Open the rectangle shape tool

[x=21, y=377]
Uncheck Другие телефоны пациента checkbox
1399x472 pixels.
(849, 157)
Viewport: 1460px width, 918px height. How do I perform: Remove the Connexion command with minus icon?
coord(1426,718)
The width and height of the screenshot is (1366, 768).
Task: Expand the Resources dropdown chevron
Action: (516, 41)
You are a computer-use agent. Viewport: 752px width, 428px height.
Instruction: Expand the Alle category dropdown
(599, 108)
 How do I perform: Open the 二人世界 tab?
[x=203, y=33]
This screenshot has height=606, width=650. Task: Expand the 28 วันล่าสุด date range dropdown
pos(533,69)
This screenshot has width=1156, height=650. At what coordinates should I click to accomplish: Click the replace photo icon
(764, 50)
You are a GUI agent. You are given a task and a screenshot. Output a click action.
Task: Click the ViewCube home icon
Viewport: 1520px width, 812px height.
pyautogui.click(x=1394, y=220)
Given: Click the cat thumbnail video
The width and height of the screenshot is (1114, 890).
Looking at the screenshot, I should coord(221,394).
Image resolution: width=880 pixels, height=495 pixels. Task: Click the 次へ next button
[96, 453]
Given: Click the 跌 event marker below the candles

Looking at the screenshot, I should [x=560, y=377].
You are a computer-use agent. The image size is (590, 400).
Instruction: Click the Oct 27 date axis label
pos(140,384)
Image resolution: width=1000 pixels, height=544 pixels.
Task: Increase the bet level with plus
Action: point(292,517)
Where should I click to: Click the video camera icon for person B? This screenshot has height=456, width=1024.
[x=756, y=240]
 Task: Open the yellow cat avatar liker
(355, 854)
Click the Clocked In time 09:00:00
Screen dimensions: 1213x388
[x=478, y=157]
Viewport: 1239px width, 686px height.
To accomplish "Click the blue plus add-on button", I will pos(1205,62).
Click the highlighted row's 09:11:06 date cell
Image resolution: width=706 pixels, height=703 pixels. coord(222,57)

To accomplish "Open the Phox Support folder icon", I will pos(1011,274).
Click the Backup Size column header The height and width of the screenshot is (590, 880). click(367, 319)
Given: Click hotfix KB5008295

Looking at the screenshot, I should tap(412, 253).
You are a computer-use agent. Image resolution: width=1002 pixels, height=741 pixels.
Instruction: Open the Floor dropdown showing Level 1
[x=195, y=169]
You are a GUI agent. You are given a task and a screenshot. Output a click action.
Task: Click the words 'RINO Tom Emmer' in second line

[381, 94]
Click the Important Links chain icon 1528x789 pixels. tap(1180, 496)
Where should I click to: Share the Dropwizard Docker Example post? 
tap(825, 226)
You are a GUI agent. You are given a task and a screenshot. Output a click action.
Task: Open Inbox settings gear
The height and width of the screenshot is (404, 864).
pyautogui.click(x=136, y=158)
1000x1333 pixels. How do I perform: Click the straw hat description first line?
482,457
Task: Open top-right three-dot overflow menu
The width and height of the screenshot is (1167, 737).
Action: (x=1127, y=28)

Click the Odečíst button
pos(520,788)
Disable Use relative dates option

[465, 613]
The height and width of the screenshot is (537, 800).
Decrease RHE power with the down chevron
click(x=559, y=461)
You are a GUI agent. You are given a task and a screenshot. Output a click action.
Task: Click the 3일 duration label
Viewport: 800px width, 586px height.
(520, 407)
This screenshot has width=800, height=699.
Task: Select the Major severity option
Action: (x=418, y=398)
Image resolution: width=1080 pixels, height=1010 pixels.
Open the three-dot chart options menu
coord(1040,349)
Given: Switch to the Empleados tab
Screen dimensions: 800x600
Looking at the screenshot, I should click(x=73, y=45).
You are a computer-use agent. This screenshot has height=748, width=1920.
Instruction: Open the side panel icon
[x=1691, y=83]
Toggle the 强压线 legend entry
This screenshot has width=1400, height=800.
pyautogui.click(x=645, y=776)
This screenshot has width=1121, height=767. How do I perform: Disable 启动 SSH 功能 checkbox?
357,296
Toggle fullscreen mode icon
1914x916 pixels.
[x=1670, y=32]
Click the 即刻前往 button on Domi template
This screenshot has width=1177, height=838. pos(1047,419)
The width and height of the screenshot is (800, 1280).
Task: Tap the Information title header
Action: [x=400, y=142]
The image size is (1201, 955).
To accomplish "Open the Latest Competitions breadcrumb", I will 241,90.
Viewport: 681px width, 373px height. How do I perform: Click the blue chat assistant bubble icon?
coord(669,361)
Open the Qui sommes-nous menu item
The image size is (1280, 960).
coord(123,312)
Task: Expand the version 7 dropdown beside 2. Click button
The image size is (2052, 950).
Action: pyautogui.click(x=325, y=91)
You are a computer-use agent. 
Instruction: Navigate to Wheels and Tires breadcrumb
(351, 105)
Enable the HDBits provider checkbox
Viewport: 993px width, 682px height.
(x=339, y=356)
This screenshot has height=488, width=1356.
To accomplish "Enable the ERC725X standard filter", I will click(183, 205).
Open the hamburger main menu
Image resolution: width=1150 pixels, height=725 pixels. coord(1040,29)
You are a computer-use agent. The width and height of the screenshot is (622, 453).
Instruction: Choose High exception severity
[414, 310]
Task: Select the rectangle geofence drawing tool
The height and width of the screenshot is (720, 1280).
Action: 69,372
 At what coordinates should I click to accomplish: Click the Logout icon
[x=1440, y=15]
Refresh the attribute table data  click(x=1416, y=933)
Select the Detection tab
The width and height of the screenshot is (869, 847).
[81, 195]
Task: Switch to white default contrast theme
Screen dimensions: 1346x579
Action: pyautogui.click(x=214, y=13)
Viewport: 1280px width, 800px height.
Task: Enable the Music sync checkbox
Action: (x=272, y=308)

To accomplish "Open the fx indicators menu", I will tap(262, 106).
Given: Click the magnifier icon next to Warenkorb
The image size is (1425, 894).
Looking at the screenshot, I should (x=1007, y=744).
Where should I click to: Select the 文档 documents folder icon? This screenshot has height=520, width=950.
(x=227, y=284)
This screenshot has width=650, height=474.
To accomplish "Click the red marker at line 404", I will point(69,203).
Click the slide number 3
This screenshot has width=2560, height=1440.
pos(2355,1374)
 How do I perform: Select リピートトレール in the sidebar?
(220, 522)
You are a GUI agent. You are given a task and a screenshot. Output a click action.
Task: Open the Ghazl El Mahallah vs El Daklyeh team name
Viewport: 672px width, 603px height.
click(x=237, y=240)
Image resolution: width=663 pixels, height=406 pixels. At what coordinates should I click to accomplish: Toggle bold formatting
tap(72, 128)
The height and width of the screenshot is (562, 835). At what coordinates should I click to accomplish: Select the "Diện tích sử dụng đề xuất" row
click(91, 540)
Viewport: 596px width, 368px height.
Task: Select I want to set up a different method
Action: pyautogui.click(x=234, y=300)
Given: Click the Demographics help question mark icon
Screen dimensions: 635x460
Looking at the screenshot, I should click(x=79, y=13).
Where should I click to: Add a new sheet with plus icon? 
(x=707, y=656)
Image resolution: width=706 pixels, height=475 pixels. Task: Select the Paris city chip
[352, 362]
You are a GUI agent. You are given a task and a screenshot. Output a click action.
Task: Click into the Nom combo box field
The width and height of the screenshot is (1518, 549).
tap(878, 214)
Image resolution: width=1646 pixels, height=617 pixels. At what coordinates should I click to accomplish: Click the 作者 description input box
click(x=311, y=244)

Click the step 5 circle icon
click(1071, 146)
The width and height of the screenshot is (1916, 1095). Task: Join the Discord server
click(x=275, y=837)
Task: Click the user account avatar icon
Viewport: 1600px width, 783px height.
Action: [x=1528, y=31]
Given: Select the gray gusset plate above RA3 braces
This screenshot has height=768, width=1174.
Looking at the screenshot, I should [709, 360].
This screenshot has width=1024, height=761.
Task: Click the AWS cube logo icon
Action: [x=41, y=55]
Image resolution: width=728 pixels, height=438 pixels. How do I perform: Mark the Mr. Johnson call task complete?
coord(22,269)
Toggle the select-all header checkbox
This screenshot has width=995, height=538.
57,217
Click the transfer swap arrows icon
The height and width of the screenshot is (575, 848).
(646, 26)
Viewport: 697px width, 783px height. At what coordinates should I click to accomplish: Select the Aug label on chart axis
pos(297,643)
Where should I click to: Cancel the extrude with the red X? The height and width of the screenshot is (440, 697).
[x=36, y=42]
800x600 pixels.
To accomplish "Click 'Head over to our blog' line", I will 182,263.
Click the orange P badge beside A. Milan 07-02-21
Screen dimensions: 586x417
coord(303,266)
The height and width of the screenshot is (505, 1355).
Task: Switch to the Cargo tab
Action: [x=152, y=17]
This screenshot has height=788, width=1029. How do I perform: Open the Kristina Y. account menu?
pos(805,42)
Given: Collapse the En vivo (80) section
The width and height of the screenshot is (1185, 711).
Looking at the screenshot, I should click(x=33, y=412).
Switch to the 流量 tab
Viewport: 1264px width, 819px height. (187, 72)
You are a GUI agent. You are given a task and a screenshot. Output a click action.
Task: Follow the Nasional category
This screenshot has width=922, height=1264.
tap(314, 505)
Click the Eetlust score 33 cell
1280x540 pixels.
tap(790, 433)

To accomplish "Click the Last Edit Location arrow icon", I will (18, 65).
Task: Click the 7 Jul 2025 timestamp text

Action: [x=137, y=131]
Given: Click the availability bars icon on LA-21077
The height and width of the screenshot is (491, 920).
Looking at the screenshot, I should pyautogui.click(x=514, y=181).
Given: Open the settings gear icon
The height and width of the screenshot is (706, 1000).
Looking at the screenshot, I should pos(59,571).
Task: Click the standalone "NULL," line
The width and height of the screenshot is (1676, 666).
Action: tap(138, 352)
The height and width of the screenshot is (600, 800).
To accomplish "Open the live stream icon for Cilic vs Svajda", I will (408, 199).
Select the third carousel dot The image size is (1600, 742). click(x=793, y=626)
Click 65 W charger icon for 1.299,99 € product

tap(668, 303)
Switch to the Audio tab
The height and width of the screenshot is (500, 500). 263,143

WHAT YOU HAVE TO DO. For each line above that contains "gear", make a copy.

EXERCISE RESULT.
Task: Open Inbox settings gear
Given: Open the settings gear icon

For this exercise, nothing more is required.